- Exercise data
• • • • • • •
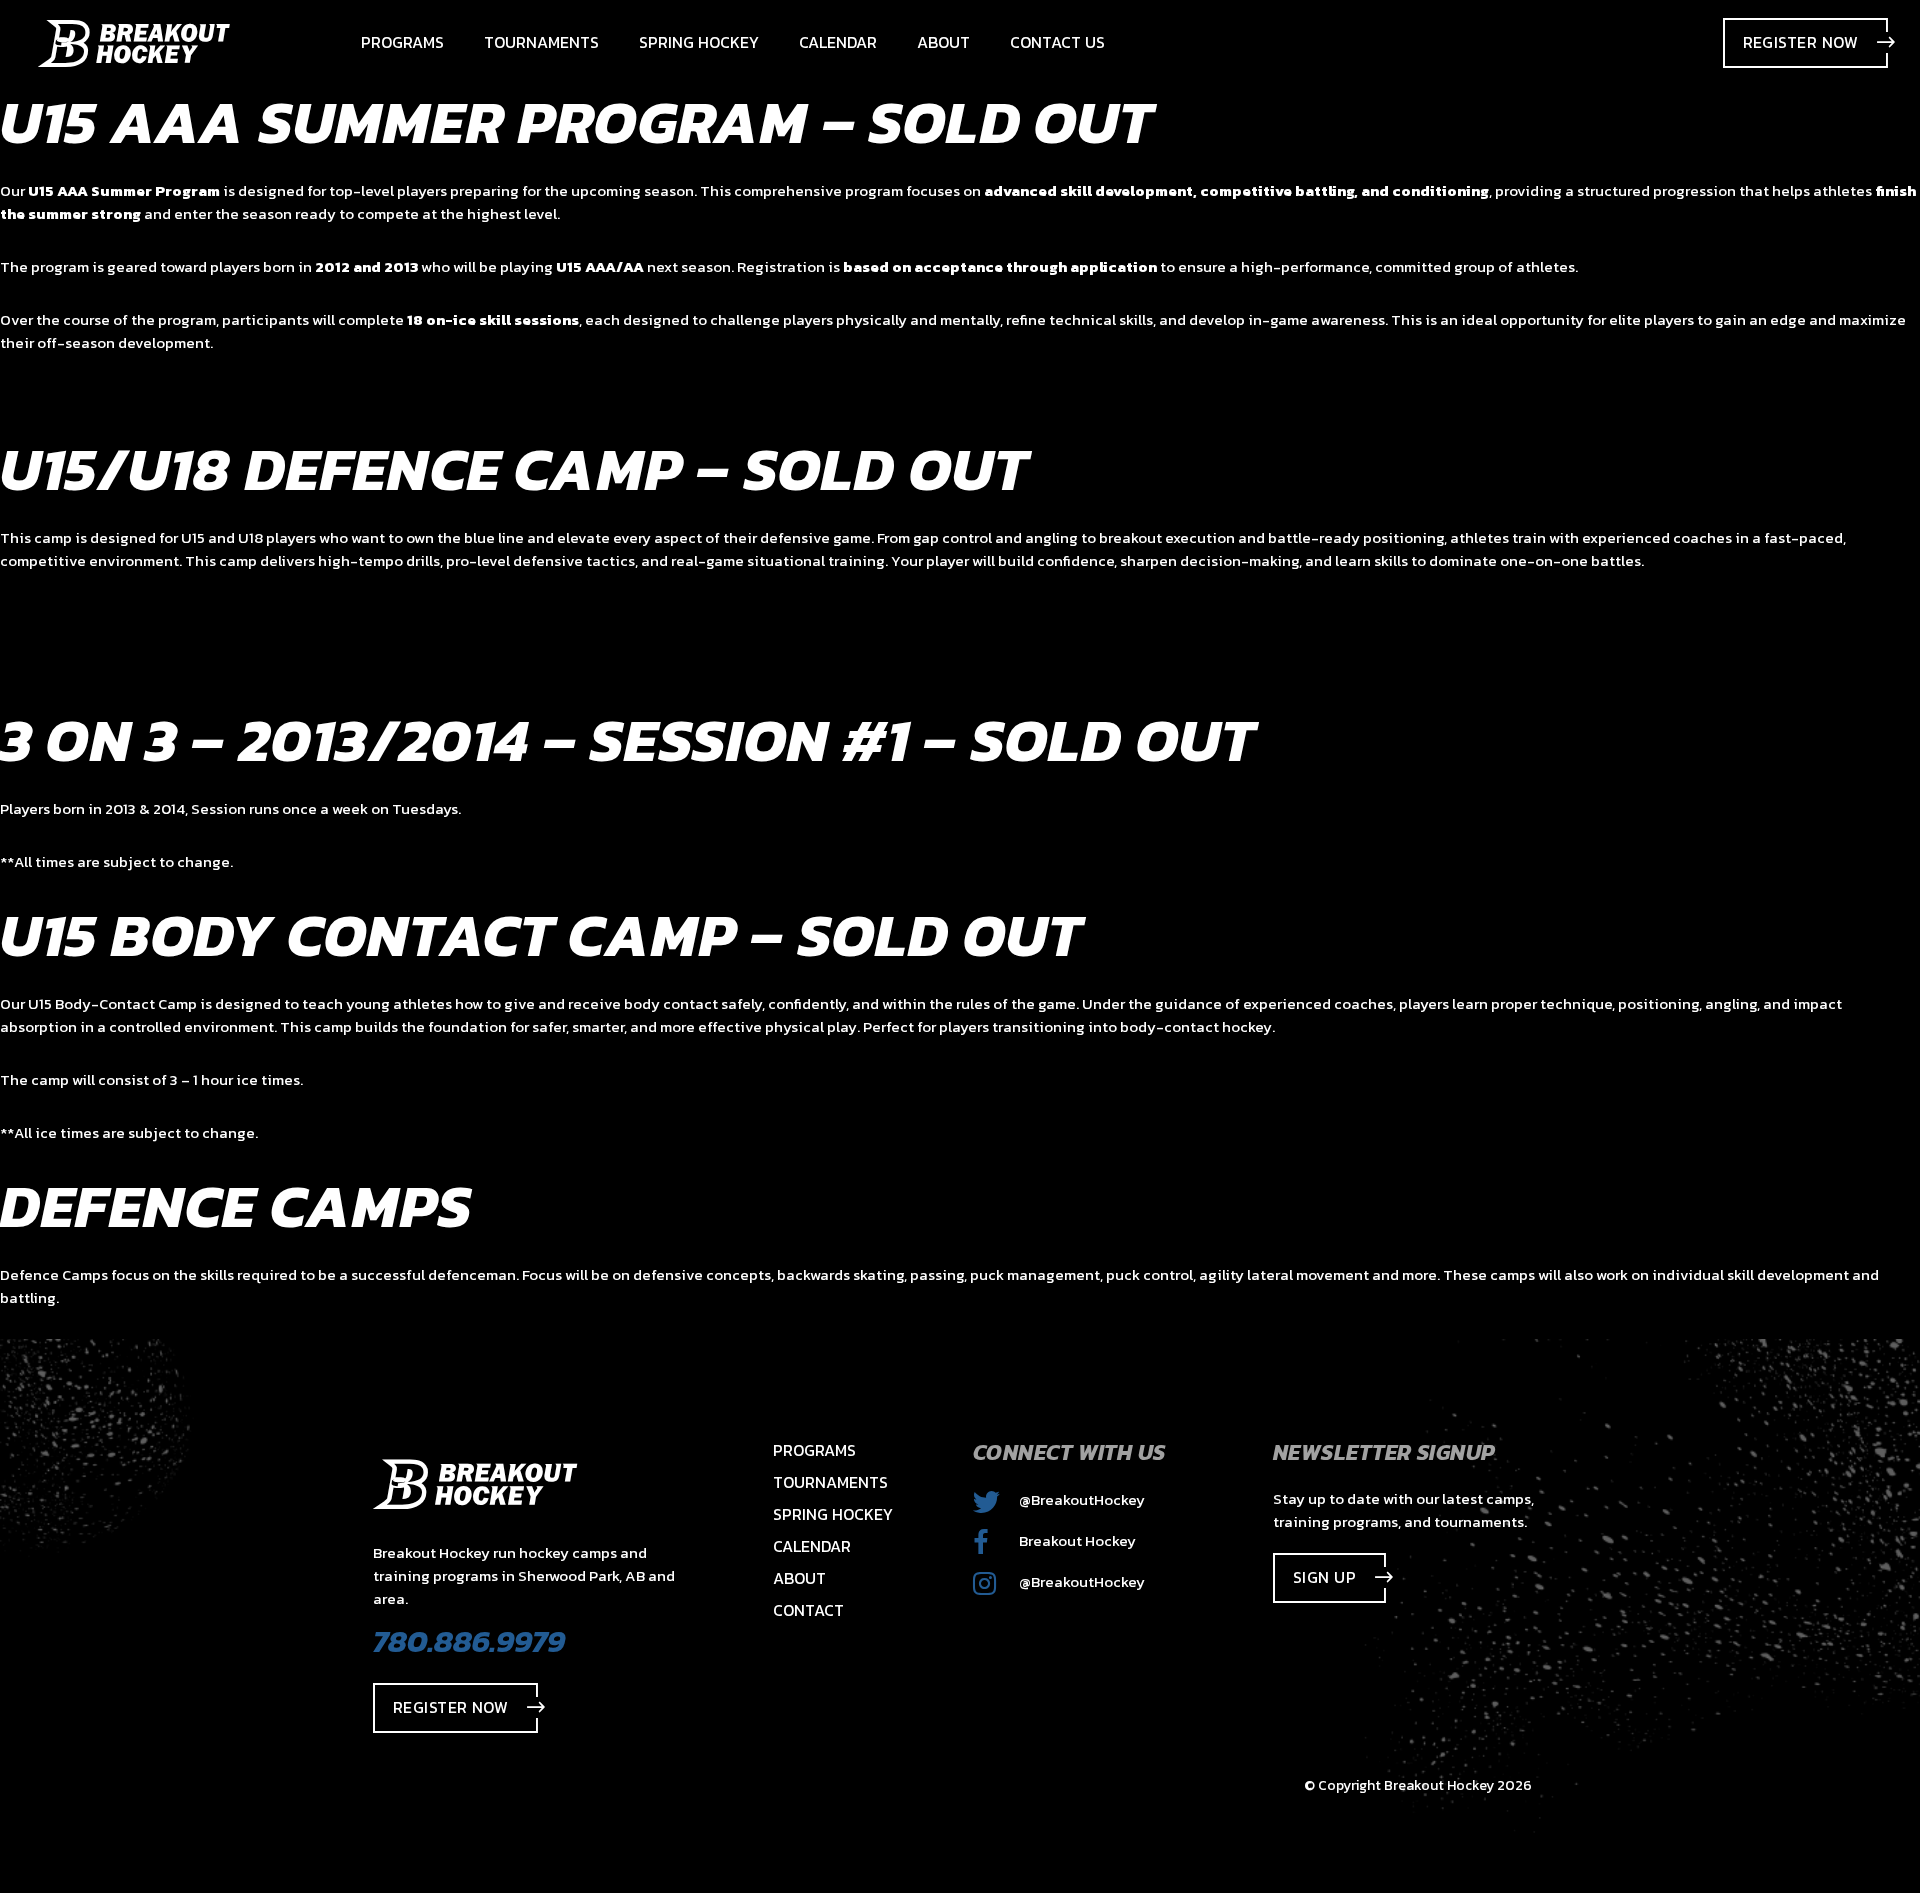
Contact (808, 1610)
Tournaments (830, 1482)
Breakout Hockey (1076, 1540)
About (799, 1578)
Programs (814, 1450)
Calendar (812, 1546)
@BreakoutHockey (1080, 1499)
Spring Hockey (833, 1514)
• • • • • • •
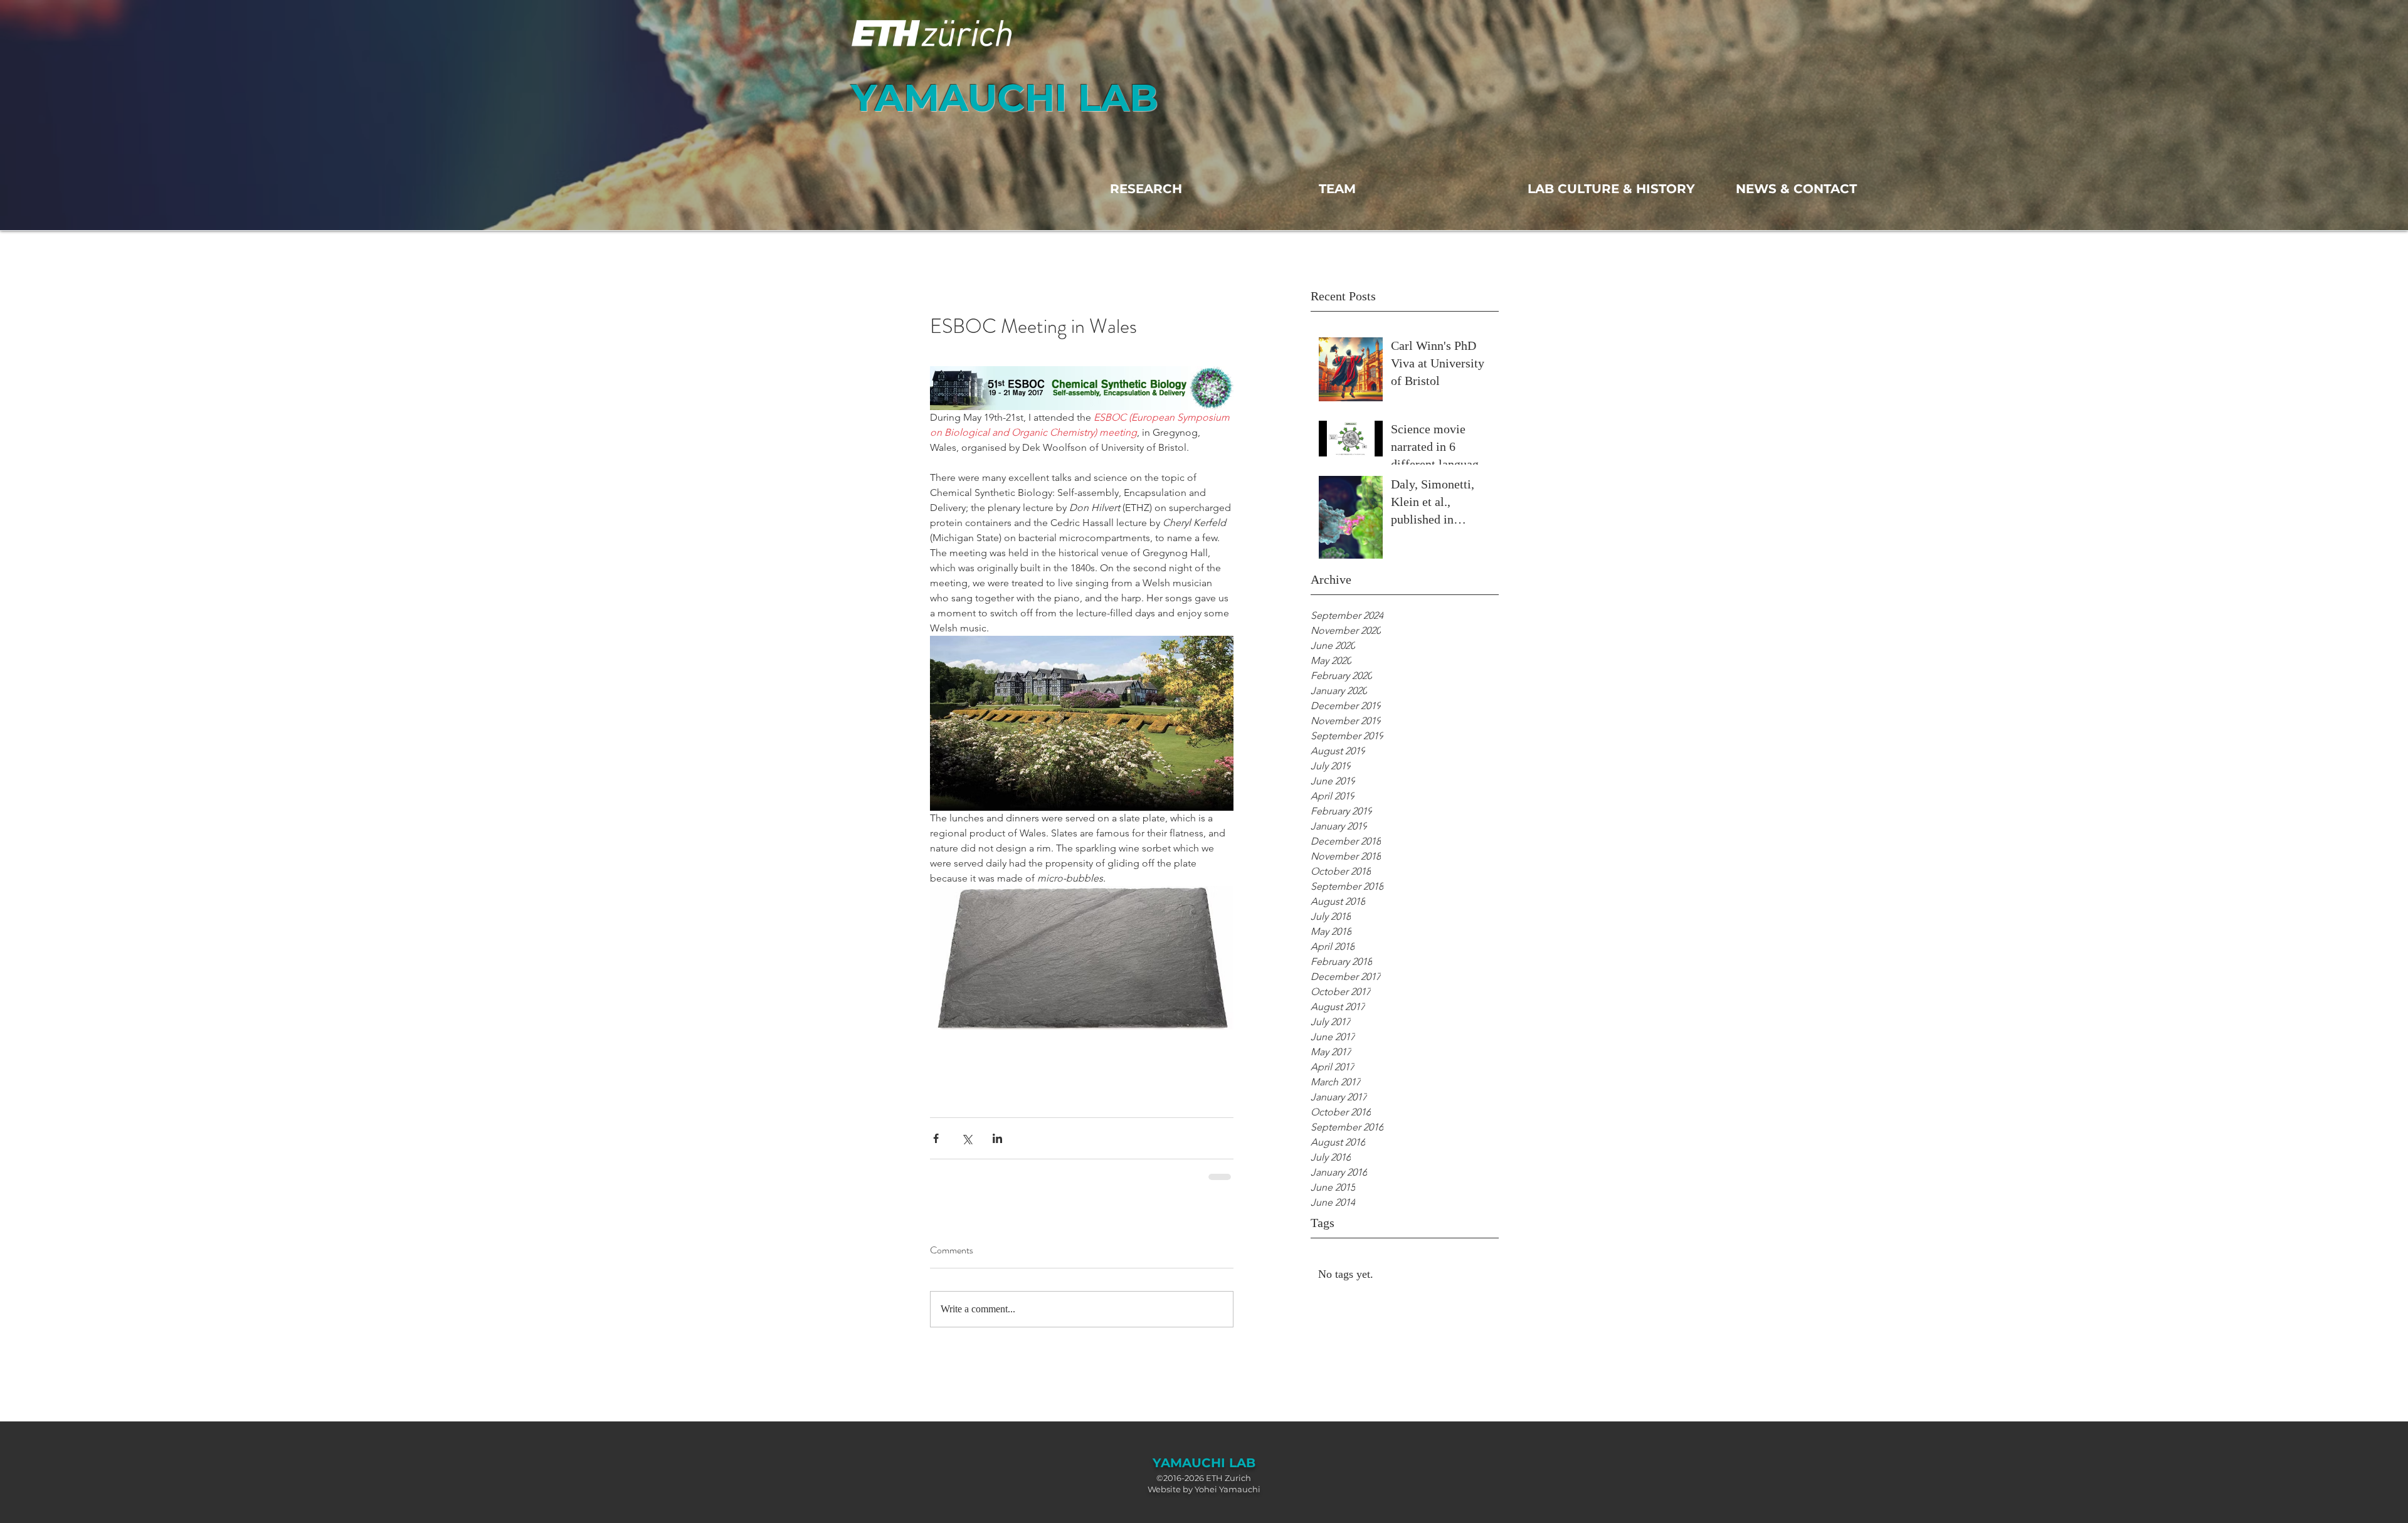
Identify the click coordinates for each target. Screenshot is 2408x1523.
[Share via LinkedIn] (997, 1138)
• • • • • • •
- What you need to do
Within the data above, the span starting at the line containing "Tournaments (830, 1482)" and ending at the line containing "Spring Hockey (833, 1514)" is to be retyped exactly, with no other lines.

- Solution for this exercise
Tournaments (830, 1482)
Breakout Hockey (1076, 1540)
About (799, 1578)
Programs (814, 1450)
Calendar (812, 1546)
@BreakoutHockey (1080, 1499)
Spring Hockey (833, 1514)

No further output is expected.